SE179098C1 - - Google Patents

Description

Inventor: C W F Damascus Priority Required June 3, 1953 (USA) The present invention relates to a method of preparing a composition containing adrenocorticotropic hormone, which composition lambs for intramuscular or subcutaneous injection and exhibits increased adrenocorticotropic activity.

Adrenocorticotropic hormone is a substance that is secreted from the pituitary gland and probably carried by the bloodstream in the body to the adrenal glands, where it has an effect on the development, growth and activity of the adrenal cortex. In later Sr have extracts of adrenocorticotropic hormone, extracted from dj ur pituitaries, e.g. from pigs, far () eh cattle, has been shown to be extremely effective in the treatment of certain rare human beings, in that the hormone is injected parenterally, and there has been a steadily increasing demand for preparations of this hormone lamped for injection into human bodies. .

In view of the relatively scarce amounts accustomed to such animal pituitaries are available, from which adrenocorticotropic hormone is extracted, and Sven in view of the extremely small size and small content of active substance in these pituitary glands, it is of great importance to have access to methods not only for ernaende of the largest possible exchange of active subject from the available cards without Sven for Mining of the effect of the active subject to as high a degree as possible.

According to one method, it has been found that the adrenocorticotropic hormone, when used in conjunction with gelatin as a carrier substance, is significantly more potent than the same amount of adrenocorticotropic hormone injected into the air as a normal aqueous solution. As mentioned in connection with this known method, the increase in the effect obtained with the use of gelatin meant a doubling or tripling of the andrenocortico - tropical effect. It has been found that the gelatin has the effect of the adrenocorticotropic hormone, that one immediately achieves an increase in the hormonal effect, and that the physiological action picture is essentially the same as that which is caused by an aqueous solution of the hormone except that only a very a smaller dose is required when using a combination of the adrenocorticotropic hormone and gelatin than when using an aqueous solution of the hormone. This very special effect of gelatin on adrenocorticotropic hormone has not been demonstrated for the other carriers that are commonly used in injectable preparations.

It is an object of the present invention to provide a method for the development of a preparation containing adrenocorticotropic hormone, which has an even stronger effect than that known from the above-mentioned method. Another purpose is to provide a method for the preparation of a combination product of adrenocorticotropic hormone and a special gelatin bar substance, which is harmless and illuminates for intramuscular or subcutaneous injection, while at the same time providing a synergistic interaction between the hormone and the bar substance. greater increase in the adrenocorticotropic effect than that of other types of gelatin.

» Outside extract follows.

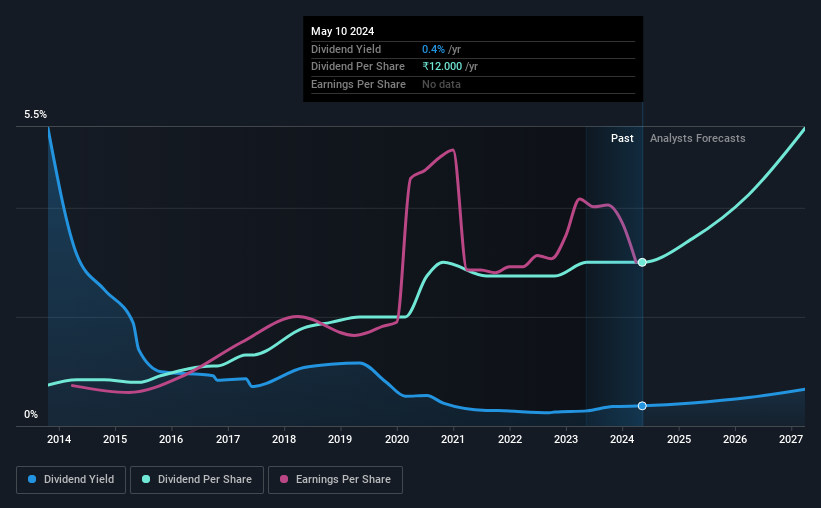Select the 2027 x-axis label
This screenshot has width=821, height=508.
point(791,439)
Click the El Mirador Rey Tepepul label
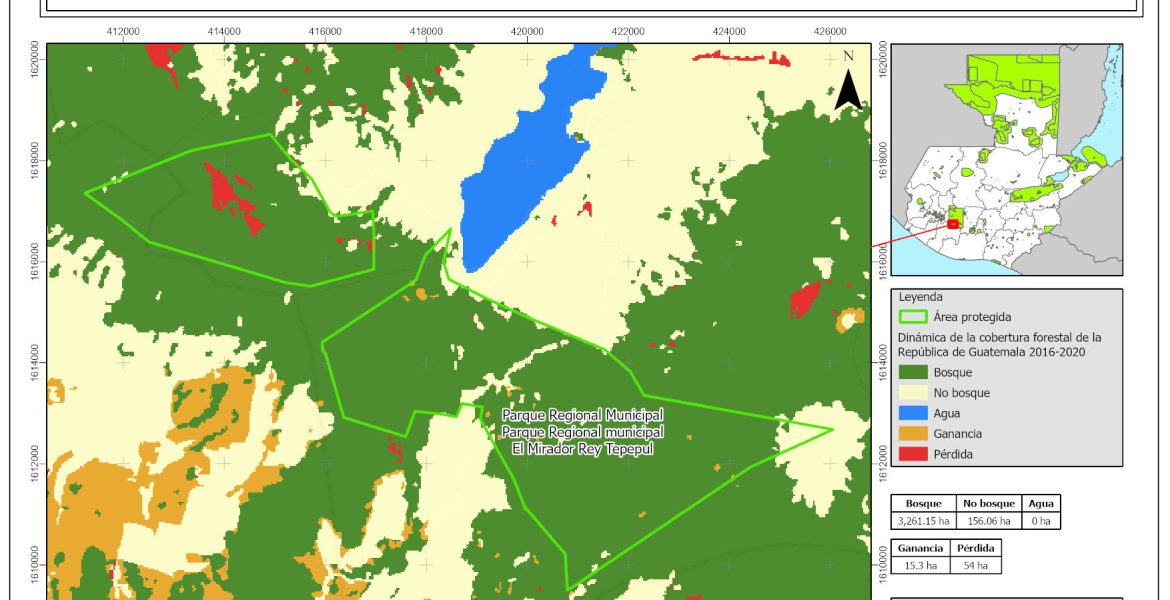This screenshot has width=1170, height=600. pos(582,449)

The present method for preparing a preparation containing adrenocorticotropic hormone may be characterized in that the adrenocorticotropic hormone is continued with oxypolygelatin.

The product prepared according to the invention is a product containing the adrenocorticotropic hormone and oxypolygelatin. The adrenocorticotropic hormone used in combination with oxypolygelatin as a bar substance has a significantly greater effect Sn 2 - the same amount of adrenocorticotropic hormone injected together with any other known type of gelatin and is of course even more potent than the same hormone in ordinary water reading. The effect of the use of oxypolygelatin has been found to be a doubling or tripling of the adrenocorticotropic effect in relation to that obtained with other types of gelatin.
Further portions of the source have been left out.